─── Text shown ───
Photographer/director Andrew Zuckerman, who had been working with Jon for years, allowed Holy Forest’s live band to rehearse in his Chelsea studio. Andrew then brought old friend, musician and music creative David Hoffman into the picture. Because of Hoffman’s connections in the indie-rock world (Hoffman is also the manager of chart-topping indie/alt rock band Joywave), he proposed the idea of an “Africa Calling” remix. Jacob Asher of Joywave (aka Benjamin Bailey) jumped at the opportunity.
The result? Asher doubles down Preachermann’s vocals to add a near-visual depth to the track. He refines the sound unobtrusively, waxing on a resinous layer that doesn’t detract from the soul of the “Africa Calling.” Instead, the DJ and Joywave keyboardist lets the generous, woody warmth of the holy Gambian forest fall through onto a waterbed of trap beats, sealing it for radio and clubs alike.
─── Supplied records ───
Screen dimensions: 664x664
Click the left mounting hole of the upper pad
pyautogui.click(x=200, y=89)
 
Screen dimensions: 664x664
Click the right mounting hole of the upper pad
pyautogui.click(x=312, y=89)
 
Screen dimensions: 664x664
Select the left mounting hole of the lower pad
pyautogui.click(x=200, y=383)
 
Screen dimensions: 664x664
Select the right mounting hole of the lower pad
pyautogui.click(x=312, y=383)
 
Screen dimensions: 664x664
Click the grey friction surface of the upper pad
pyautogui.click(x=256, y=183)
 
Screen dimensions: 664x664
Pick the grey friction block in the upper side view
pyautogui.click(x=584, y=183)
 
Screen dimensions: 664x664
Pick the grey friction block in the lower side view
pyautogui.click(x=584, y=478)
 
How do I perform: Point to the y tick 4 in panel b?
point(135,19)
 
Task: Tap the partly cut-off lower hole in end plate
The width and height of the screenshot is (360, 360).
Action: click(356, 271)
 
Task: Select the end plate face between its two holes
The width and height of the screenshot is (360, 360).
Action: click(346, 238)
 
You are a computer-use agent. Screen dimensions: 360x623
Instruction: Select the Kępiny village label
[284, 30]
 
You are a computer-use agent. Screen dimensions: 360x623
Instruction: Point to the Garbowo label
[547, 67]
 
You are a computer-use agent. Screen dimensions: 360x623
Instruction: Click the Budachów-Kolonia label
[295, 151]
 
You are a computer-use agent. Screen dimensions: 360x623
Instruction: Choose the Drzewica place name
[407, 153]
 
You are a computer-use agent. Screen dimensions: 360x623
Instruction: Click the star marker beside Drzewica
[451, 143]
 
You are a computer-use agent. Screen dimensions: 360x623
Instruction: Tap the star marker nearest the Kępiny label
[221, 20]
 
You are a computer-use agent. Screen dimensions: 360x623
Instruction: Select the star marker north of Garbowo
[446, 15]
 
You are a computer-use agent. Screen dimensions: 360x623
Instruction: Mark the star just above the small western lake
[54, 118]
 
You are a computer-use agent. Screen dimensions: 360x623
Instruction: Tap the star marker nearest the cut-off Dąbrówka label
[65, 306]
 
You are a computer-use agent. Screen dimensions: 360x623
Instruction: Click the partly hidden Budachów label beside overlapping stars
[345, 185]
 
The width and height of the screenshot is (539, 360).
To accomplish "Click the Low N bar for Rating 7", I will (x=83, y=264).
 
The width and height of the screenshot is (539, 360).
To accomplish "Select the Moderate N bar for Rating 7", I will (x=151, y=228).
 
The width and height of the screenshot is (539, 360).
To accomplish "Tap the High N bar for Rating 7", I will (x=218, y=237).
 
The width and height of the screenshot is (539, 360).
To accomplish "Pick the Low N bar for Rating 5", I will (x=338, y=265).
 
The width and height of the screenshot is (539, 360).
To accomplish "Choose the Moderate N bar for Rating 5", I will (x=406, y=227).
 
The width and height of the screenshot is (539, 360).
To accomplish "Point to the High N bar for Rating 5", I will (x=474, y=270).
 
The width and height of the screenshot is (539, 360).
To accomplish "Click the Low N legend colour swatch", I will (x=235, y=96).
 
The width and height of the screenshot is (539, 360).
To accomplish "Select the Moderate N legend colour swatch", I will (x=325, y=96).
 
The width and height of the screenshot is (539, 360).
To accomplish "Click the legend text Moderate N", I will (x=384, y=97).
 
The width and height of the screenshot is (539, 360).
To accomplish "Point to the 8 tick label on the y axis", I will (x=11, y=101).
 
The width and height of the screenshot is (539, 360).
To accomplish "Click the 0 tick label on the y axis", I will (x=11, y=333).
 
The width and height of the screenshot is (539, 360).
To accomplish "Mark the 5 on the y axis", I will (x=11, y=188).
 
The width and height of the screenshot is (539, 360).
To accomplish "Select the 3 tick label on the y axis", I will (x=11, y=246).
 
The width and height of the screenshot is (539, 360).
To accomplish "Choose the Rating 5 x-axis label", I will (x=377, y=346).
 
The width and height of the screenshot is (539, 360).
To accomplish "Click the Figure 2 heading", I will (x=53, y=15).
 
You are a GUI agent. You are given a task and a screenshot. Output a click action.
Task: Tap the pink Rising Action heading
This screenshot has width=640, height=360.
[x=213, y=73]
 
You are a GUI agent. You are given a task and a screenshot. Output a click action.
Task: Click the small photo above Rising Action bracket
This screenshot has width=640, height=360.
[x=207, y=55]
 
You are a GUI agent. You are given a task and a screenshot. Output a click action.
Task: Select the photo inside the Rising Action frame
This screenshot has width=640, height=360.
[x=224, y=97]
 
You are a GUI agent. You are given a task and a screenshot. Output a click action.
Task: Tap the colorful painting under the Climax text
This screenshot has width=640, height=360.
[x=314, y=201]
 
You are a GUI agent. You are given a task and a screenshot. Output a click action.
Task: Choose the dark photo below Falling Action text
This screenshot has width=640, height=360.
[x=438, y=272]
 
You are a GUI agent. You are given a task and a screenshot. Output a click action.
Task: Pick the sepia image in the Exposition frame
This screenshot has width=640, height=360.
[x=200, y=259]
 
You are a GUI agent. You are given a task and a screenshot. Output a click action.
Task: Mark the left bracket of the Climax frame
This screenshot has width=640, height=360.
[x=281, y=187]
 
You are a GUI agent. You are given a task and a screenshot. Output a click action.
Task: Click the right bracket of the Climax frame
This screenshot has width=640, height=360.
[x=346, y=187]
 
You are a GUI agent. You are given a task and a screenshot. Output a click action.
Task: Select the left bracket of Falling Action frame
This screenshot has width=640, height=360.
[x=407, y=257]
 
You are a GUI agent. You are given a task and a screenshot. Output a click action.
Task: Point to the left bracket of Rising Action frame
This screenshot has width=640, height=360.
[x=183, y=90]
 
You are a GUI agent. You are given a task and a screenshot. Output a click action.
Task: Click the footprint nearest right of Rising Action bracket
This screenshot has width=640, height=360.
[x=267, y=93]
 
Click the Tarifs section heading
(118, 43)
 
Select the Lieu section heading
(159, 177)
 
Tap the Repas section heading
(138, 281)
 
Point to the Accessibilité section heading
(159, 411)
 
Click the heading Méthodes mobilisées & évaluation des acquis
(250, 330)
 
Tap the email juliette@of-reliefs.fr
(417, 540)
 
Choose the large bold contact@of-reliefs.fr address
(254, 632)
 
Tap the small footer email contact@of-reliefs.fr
───
Carry on the piece about the "Africa Calling" remix from its last sentence.

“Africa Calling” has traveled the world, filtering through the woods aligning narrow coastlines, to the speakers of boutique vinyl shops of East London only to find its way on to BBC Radio 6. Who knows where the destiny of “Africa Calling” lies? All we know is that it’ll continue breaking musical barriers, diving headfirst into Afrofuturism. And Asher’s remix is only another chapter to the Holy Forest story.